Yo había arreglado para nosotros la mejor habitación de la hacienda, supervisado el trabajo de los hombres que encalaban paredes, tapaban goteras y componían los pisos, a las criadas que lavaban, cocinaban y cuidaban a los niños, a los jardineros que arrancaban malezas, sembraban flores y trazaban la arboleda con naranjos y limones, mandarinos, guayabos, madroños, chontaduros, chirimoyas, lulos. De esa manera contribuía al esfuerzo de Jorge para llevarnos de regreso al mundo ideal de donde lo había desterrado la mala suerte. Y aunque en el fondo sabía cómo terminaría aquel sueño, deseaba creer en la posibilidad de retornar al pasado. Durante casi un año me negué a pensar en los cambios que ofrece la vida, especialmente cuando se pretende que todo siga igual.
Infante apenas si me dirigió el saludo. No acarició la cabeza del pequeño Daniel que jugaba en una alfombra de yute cerca de la banca donde yo bordaba una carpeta. Pidió hablar a solas con Jorge, que en ese momento regresaba a caballo de la dehesa en compañía de Alberto y un peón. Por la expresión en el rostro de mi marido, comprendí que sabía lo que se avecinaba.
El chileno, que acababa de encender un habano para ahuyentar con el humo a los insectos que tanto lo incomodaban, se puso de pie, pero no salió a recibirlos. Si Jorge no sonrió al verlo, a su socio tampoco se le notó complacencia alguna. Comprendí que habían tenido un altercado en días pasados. No hacía falta esperar el desarrollo de la conversación. En ese momento supe que estábamos perdidos.
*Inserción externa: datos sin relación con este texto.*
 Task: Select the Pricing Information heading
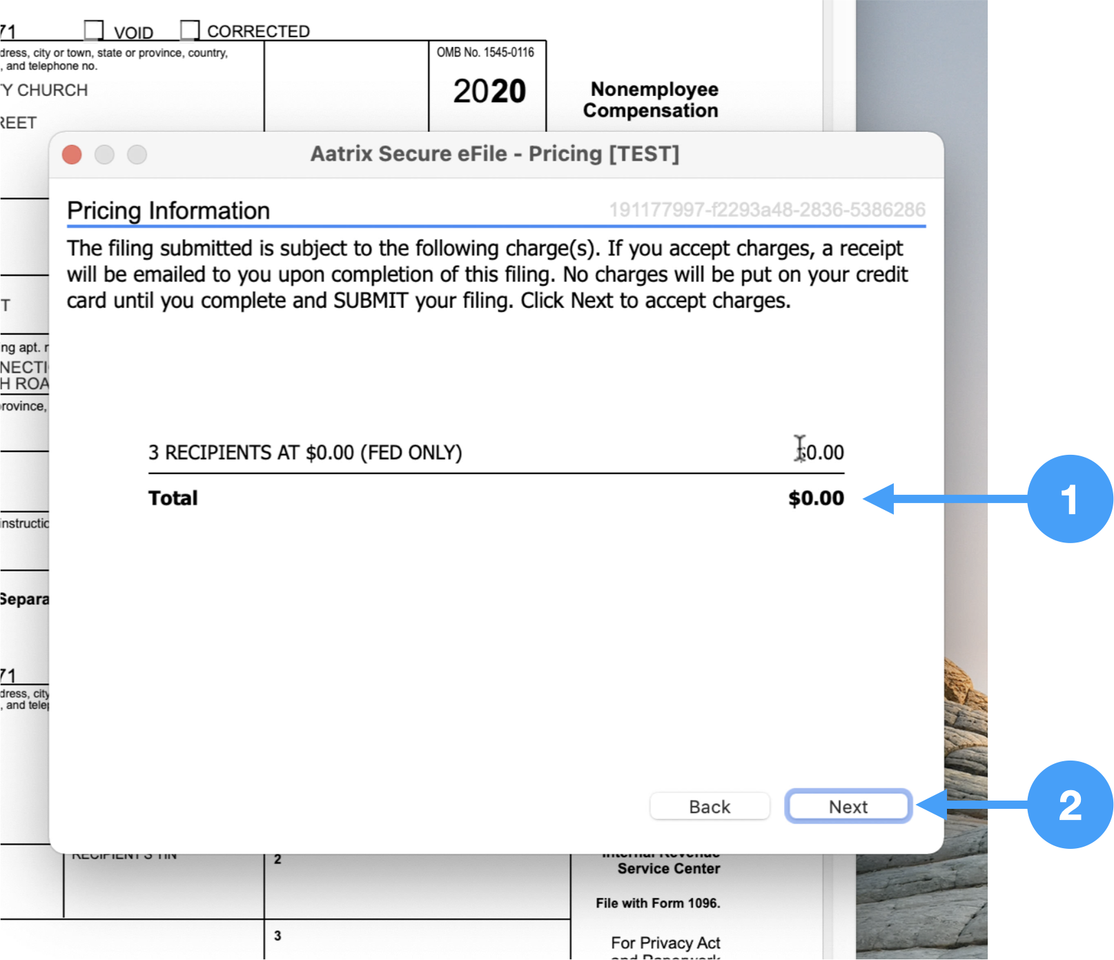click(x=168, y=210)
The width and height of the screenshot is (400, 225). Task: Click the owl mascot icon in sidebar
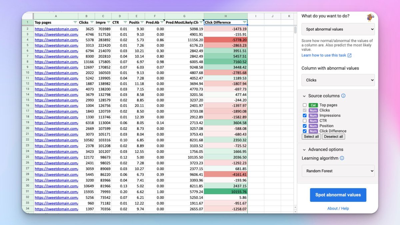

Los Holguín, los Silva, César Conto, Miguel Antonio Caro, mis cuñados, las hermanas de Jorge, sus maridos, nuestros hijos y sobrinos, contemplarían desde sus posiciones aquel drama en el cual no solo lo económico estaba en juego, sino la salud, la alegría, la unión familiar, la confianza que yo debía depositar en mi marido, la que él debía entregarles a sus paisanos.
Al recordar estos hechos, puedo ver que Jorge no había perdido las esperanzas. No hasta esa tarde. Por eso trabajaba a brazo partido con los peones para mejorar las condiciones de la hacienda que el señor García Echeverri, ya entrado en años y con deseos de una vida tranquila, había dejado en un estado de lamentable abandono. Salía al campo diariamente bajo la lluvia o el sol, incluso cuando la fiebre lo debilitaba hasta el punto de ser apenas capaz de sostenerse en la silla. Tomaba nota de las tareas pendientes y realizaba aquellas para las cuales alcanzaba el dinero. Por las noches revisaba las cuentas, ponía en orden las facturas que debía pagar, volvía a darle instrucciones a Alberto para que hiciera los cobros pendientes.
Confiaba en que pronto se daría inicio a la construcción del ferrocarril al Pacífico, lo cual aumentaría el valor de las tierras y permitiría vender los bosques de chagualo a un precio jamás soñado. Hacía suyas las promesas del gobierno. Pero la historia se confabulaba con las fuerzas que nos eran adversas. Ambos ignorábamos que otra guerra volvería a asolar los campos, sembrando de nuevo destrucción y pobreza.
Después de ofrecerles un refresco, de pedirle al peón que fuera a la cocina para que les dieran guarapo con jugo de naranja agria, los dejé en las sillas de caña y me alejé, contenta de no tener que ser testigo de lo que Infante venía a decir.